Questions on the material:
• 1. In the blog post about uncle Dan, what did Dan land on when he fell over while gardening?
• 2. Continue the blog post about uncle Dan and the garden gnome from its last sentence.

*** Provided text Section Begins ***

After six years of blogging here on Fugger, I think it's time I told you about my uncle Dan and his embarrassing complaint. He fell over when he was doing a bit of gardening and landed arse first on a garden gnome. The thing split through his pants and went right up his arse crack. Pointy hat first. It really must have hurt. It got lodged there.

A proud man, Dan decided never to speak of the gnome or its whereabouts. The complaint was too embarrassing to address. He didn't fancy a humiliating trip to a health professional. A doctor might presume the ornament had arrived at its location via some bizarre act of gratification. The truth would never be believed. Dan barely believed it himself so he thought he'd just keep it to himself. He was a bachelor so he had no wife to shock when he took off his britches at night. 'No one will notice', he said to himself. 'What difference will it make?' he fooled himself.

Dan accepted the compromises his predicament brought him. Going to the toilet was complicated. Cycling was a no no. The very act of sitting down was, forevermore, out of the question. People would insist that Dan take a seat but he'd say that he preferred to remain standing. This made people feel uneasy at dinner parties and so on but they weren't as uneasy as Dan, living his life with a ceramic interloper nestled in his rear.

*** Provided text Section Ends ***
*** Dataset content Section Begins ***

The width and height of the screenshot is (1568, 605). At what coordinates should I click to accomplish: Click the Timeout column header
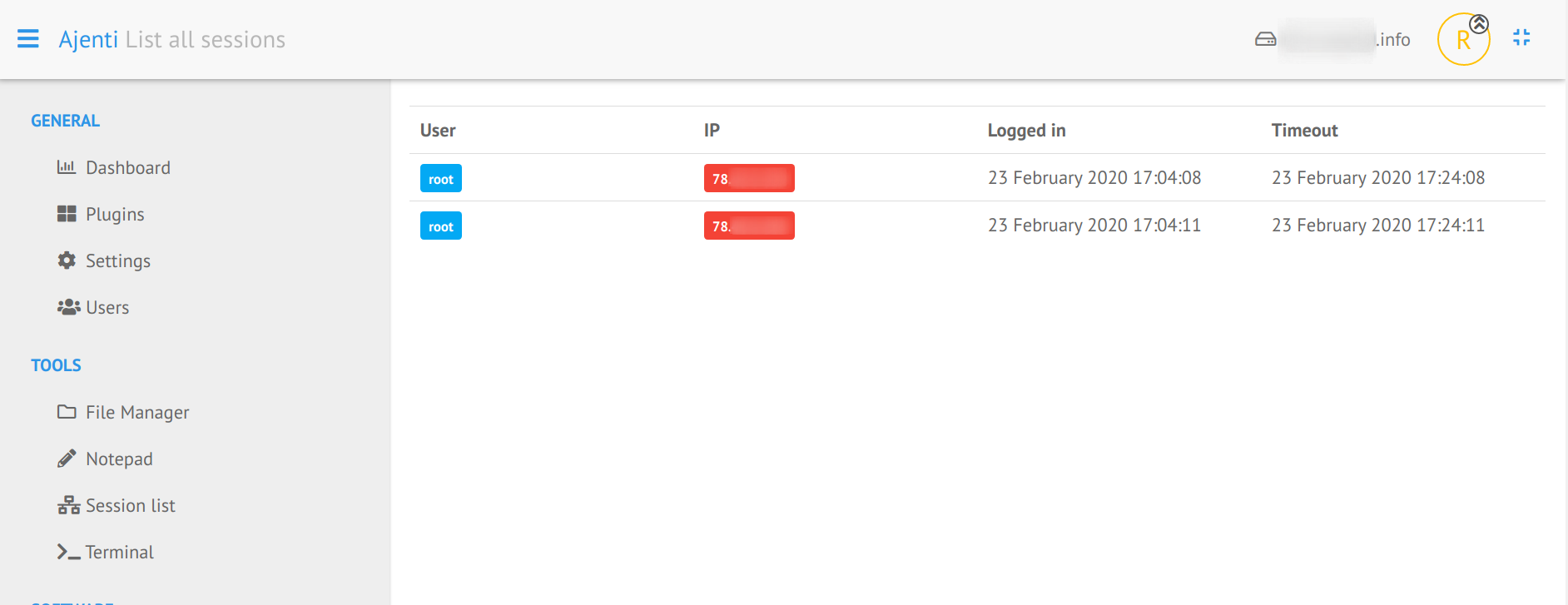click(1304, 131)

*** Dataset content Section Ends ***

Responses:
• 1. A garden gnome, which went up pointy hat first.

• 2.
Although permanently on his feet, Dan could no longer stand quite straight. His posture was at a slight angle to the world. This made him feel as if he was at an existential angle to the world also. He saw other people, everyone else, go about their garden gnomeless lives, working and loving and fulfilling goals. And there he was, unable to even go swimming lest someone spot the wee man's boots protruding from his posterior. Dan felt as if he had been cast into the lowest of castes. He was an untouchable. No one could ever truly know him because they did not know the truth of his situation. Despite it all, Dan remained unprepared to risk revealing his plight in case it brought derision. Better to silently suffer with some dignity than be the subject of mockery. Concealing his degradation, Dan walked the streets with his head held high ...and with a bowlegged gait.

After a few years, Dan could no longer bear to attend social gatherings. The fact that he had a garden gnome up his arse increasingly weighed upon him. The thought of it was always there, gnawing, mocking, eroding his peace of mind. Dan started to suspect that others had noticed the gnome and were making snide remarks and innuendos at his expense. He would mishear things. Words like 'home' or 'roam' or 'comb' would be misinterpreted by his paranoid ears and he would hear the word 'gnome'. Then he would explode. 'What did you just say?' he would furiously demand of confused friends and acquaintances. Dan realised that his situation was having a knock on effect. It was spreading out from himself and hurting those around him.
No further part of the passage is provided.